Regex for Java in Unicode...
Sat 29 August 2009 by jillianThink The Producers' "Springtime... in Germany" when reading the title, it might make slightly more sense...
A friend of mine was recently posed a challenge by hir instructor in an introductory Java class. The challenge was (sic.) "I was recently writing a program to generate usernames from the first seven letters of a student's last name and their first initial, given a list of names. If you know how to do that, you can take the final right now."
What follows (click "Read More" if you must...) is a write-up of my own over-engineered version of this exercise in sed, perl, and Java.

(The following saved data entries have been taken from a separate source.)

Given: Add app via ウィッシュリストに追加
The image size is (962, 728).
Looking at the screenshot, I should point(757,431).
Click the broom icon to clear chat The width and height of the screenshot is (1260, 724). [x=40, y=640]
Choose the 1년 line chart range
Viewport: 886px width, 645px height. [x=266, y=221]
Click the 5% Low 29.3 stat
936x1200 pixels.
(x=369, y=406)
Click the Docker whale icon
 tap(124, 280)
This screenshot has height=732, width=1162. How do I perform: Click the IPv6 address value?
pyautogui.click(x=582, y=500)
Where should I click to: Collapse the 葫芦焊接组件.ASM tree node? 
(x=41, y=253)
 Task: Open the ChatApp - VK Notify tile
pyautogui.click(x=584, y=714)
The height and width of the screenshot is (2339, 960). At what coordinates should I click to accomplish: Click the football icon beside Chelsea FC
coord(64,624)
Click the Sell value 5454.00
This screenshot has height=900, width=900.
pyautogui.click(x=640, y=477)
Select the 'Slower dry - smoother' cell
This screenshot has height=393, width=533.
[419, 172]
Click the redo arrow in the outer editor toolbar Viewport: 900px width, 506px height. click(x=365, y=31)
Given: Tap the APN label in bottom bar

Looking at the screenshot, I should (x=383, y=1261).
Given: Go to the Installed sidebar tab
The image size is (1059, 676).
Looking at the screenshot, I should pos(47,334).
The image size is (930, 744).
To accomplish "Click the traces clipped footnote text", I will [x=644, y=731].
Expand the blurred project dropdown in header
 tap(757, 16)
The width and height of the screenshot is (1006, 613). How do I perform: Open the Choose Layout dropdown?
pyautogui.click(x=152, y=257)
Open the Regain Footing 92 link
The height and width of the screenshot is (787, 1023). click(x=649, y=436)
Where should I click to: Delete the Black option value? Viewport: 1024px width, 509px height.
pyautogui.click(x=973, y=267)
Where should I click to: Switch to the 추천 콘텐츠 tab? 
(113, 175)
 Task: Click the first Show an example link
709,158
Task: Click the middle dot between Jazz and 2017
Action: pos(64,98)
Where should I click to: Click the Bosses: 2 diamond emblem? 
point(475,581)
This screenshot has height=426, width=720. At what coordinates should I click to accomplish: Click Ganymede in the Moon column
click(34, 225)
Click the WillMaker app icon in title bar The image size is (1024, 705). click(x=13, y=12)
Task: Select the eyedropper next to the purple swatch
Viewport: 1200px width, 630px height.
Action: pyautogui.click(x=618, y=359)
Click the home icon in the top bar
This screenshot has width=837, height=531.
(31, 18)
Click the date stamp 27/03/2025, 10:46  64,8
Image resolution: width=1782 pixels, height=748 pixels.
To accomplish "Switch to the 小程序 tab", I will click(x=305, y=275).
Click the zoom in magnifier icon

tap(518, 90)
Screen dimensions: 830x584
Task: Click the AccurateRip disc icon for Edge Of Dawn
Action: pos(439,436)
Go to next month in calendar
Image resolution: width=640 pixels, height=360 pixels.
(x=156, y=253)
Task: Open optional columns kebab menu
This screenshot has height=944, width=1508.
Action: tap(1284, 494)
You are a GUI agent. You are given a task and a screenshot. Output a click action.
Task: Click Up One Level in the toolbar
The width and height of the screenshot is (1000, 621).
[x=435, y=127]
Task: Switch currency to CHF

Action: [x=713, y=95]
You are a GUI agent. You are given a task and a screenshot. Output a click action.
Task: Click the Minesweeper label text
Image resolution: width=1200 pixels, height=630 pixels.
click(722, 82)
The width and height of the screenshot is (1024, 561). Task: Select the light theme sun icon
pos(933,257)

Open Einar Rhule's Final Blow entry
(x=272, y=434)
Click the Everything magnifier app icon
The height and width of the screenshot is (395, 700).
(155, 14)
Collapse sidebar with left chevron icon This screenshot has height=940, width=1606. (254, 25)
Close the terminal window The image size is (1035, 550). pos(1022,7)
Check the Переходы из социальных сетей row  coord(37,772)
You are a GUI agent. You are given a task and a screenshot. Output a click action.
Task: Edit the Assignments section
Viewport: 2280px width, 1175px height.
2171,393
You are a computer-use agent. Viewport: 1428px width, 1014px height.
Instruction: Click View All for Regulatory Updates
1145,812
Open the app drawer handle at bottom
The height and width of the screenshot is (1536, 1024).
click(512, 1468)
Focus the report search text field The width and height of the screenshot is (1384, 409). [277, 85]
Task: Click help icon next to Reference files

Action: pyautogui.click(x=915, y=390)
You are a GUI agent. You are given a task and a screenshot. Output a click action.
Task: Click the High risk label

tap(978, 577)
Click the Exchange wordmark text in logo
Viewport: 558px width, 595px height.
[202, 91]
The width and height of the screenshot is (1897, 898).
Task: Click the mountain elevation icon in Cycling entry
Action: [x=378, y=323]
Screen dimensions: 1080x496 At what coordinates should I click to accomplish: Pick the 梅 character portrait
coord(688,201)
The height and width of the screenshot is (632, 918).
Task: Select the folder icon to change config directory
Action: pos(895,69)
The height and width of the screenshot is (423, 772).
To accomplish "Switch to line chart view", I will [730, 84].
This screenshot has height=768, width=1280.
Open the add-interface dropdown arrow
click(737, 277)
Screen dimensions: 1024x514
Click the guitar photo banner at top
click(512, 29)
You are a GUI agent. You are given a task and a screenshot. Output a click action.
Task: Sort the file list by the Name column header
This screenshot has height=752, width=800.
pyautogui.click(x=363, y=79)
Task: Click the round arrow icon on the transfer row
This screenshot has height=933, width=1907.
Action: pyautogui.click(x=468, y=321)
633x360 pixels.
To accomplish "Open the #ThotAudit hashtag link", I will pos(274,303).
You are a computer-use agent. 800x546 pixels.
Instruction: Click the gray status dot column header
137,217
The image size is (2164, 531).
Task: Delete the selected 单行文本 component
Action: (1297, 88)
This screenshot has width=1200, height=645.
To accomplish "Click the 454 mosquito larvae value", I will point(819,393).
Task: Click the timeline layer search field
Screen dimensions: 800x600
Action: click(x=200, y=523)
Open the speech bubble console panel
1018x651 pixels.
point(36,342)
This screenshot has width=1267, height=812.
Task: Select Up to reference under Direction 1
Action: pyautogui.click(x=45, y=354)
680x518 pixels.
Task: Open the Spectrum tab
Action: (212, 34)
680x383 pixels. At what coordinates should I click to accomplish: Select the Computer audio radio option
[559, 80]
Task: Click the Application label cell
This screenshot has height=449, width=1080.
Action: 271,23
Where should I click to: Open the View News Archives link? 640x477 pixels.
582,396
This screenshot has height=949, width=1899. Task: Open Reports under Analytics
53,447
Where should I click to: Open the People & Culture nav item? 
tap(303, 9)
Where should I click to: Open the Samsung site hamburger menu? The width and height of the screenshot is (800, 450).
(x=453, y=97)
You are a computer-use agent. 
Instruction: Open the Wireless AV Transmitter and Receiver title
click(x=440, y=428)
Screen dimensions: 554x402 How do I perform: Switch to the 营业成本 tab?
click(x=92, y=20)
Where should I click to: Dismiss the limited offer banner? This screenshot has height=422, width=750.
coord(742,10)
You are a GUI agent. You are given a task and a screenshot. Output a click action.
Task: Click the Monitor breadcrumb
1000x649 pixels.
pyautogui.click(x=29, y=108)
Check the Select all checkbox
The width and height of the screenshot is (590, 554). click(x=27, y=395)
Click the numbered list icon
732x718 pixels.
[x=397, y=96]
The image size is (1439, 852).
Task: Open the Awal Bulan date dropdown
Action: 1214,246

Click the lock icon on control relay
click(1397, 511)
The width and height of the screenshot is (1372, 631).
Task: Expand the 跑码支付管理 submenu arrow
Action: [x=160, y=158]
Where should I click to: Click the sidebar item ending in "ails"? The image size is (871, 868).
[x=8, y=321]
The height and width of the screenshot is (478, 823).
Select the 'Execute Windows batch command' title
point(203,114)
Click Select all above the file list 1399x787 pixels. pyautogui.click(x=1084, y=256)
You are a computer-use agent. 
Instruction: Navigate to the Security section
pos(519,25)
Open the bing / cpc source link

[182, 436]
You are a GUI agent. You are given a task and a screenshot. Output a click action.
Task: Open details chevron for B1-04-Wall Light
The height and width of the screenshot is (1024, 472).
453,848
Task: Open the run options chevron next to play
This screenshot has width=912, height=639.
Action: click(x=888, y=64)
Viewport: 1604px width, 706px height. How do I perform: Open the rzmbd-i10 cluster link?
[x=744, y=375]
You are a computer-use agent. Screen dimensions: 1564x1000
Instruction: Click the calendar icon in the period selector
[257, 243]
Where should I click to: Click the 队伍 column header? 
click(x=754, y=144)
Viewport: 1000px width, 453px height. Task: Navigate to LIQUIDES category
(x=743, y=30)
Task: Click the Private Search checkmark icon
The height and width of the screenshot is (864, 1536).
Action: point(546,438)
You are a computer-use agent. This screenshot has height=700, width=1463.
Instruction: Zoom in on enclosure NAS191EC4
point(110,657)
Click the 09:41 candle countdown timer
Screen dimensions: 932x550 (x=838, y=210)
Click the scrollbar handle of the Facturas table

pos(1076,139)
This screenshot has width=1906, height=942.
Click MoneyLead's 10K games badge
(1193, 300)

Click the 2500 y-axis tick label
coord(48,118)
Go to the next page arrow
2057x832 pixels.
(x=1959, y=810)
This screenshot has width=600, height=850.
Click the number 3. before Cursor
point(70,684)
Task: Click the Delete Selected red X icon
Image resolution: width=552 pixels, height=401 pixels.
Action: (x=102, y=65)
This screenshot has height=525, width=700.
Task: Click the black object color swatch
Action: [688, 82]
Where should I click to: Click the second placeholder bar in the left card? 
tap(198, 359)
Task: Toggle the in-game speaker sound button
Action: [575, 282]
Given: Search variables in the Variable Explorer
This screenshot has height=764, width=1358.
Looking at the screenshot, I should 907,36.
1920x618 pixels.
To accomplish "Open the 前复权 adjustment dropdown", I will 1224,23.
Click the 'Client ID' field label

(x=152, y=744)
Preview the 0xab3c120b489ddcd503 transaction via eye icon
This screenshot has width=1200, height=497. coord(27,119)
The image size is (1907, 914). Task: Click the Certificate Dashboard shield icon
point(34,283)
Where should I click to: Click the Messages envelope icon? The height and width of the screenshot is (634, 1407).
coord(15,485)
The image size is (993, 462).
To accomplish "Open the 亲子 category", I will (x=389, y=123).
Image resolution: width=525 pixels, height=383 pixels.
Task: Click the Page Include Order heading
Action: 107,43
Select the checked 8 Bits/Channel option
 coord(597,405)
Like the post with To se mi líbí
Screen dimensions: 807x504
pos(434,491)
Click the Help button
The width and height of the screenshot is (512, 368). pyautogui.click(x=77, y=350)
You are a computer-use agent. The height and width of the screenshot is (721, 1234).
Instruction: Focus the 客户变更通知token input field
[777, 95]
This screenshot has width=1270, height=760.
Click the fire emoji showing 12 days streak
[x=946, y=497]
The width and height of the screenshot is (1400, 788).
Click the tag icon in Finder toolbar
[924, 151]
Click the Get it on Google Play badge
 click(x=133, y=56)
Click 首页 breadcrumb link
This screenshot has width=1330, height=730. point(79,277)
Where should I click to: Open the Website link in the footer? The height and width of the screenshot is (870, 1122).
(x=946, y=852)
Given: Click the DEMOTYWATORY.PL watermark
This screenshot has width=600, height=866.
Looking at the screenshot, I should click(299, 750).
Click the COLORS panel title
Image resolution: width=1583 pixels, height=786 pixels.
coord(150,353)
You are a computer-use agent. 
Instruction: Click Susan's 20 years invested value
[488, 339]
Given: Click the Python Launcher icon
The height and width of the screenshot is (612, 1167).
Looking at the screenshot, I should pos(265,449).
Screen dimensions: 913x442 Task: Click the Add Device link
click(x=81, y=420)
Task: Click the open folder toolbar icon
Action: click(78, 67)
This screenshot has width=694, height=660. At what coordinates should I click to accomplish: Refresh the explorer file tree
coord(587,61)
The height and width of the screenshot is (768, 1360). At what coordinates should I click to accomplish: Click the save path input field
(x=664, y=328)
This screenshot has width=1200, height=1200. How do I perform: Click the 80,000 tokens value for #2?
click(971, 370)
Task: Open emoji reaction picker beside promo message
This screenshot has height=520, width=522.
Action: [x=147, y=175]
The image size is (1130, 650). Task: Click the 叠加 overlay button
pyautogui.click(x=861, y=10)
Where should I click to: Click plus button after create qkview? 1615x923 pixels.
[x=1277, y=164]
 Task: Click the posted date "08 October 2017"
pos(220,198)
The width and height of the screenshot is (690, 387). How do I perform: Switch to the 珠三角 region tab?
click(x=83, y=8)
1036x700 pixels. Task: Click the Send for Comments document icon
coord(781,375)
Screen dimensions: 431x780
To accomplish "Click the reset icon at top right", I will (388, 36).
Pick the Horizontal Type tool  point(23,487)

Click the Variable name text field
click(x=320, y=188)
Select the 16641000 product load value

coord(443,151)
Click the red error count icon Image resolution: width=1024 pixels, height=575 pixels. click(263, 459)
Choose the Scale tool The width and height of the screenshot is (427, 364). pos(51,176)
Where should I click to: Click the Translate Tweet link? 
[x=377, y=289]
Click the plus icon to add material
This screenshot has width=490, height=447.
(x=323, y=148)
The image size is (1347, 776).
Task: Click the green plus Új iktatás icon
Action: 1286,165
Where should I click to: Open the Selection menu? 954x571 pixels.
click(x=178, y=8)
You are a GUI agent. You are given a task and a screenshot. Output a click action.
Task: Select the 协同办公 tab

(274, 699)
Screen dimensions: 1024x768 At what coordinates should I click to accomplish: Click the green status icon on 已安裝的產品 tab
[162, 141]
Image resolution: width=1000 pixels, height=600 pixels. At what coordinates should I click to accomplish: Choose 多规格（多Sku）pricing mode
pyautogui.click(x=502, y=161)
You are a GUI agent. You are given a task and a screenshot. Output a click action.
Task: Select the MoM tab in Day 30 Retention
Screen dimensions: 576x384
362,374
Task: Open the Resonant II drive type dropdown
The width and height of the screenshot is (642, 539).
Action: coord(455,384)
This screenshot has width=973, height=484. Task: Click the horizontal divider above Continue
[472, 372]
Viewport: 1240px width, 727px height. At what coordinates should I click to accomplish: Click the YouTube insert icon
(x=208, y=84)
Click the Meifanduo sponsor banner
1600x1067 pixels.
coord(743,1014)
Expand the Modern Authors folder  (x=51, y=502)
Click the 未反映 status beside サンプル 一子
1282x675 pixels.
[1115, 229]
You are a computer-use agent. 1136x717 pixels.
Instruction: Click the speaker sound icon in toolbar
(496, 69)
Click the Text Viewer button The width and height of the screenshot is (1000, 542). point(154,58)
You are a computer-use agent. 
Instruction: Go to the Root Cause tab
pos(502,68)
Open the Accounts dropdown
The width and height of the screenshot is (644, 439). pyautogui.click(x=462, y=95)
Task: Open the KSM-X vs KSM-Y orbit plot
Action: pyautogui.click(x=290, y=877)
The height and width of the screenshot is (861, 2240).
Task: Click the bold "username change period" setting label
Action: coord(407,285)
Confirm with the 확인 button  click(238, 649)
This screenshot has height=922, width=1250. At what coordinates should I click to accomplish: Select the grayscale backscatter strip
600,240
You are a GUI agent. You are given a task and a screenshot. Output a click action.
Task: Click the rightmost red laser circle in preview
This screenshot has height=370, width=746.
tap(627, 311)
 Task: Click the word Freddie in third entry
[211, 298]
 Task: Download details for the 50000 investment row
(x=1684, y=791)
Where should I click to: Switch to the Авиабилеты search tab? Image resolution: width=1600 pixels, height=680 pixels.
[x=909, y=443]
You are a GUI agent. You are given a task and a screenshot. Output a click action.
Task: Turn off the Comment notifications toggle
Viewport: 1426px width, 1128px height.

Being intrigued by the idea of how fast I could whip up a script in sed(1) to do this task with regular expressions, I promptly spent about 10 minutes testing and declared my success. Of course, the script only supported US-ASCII, didn't support hyphenated last names, and only supported up to one middle name, but it worked on the following input formats:
Last, First Last, First Middle First Middle Last First Last
Here's my success using POSIX-compatible sed:
/^ *\([A-Za-z]*\) *,/s/^ *\([A-Za-z]*\)[ ,]* \([A-Za-z]*\) *\([A-Za-z]*\) *$/\2 \3 \1/ s/^ *\([A-Za-z]\)[A-Za-z]* *[A-Za-z]* *\([A-Za-z][A-Za-z]*\) *$/\2 \1/ s/^\([A-Za-z][A-Za-z][A-Za-z][A-Za-z][A-Za-z][A-Za-z][A-Za-z]\)[A-Za-z]* \([A-Za-z]\).*/\1\2/ s/^\([A-Za-z]*\) \([A-Za-z]\).*/\1\2/ y/ABCDEFGHIJKLMNOPQRSTUVWXYZ/abcdefghijklmnopqrstuvwxyz/
Here it is, cleaned up, using extended regular expressions supported in Plan9 (but not POSIX) sed:
/^ *([A-Za-z]*) *,/s/^ *([A-Za-z]*) *, +([A-Za-z]*) *([A-Za-z]*) *$/\2 \3 \1/ s/^ *([A-Za-z])[A-Za-z]* *[A-Za-z]* *([A-Za-z]+) *$/\2 \1/ s/^([A-Za-z]{7})[A-Za-z]* ([A-Za-z]).*/\1\2/ s/^([A-Za-z]*) ([A-Za-z]).*/\1\2/ y/ABCDEFGHIJKLMNOPQRSTUVWXYZ/abcdefghijklmnopqrstuvwxyz/
I was feeling pretty smug. While hyphenation and multiple-middle-name support could have been done in sed, that really was the limit. Other than assuming transliteration and allowing perhaps some of the European character sets and accents, there wasn't much more internationalization one can add to an implementation in POSIX sed.
However...
Recently a different friend was bemoaning the lack of core regular expression support (such as can be found in Perl) in Java. Last night, it occurred to me to try to write the same program in Java, and really over-engineer it. Since the documentation claims that Java supports Unicode character classes in regular expressions, I figured it should be trivial to build a write once, run anywhere version of the same utility in Java that was significantly more non-English friendly.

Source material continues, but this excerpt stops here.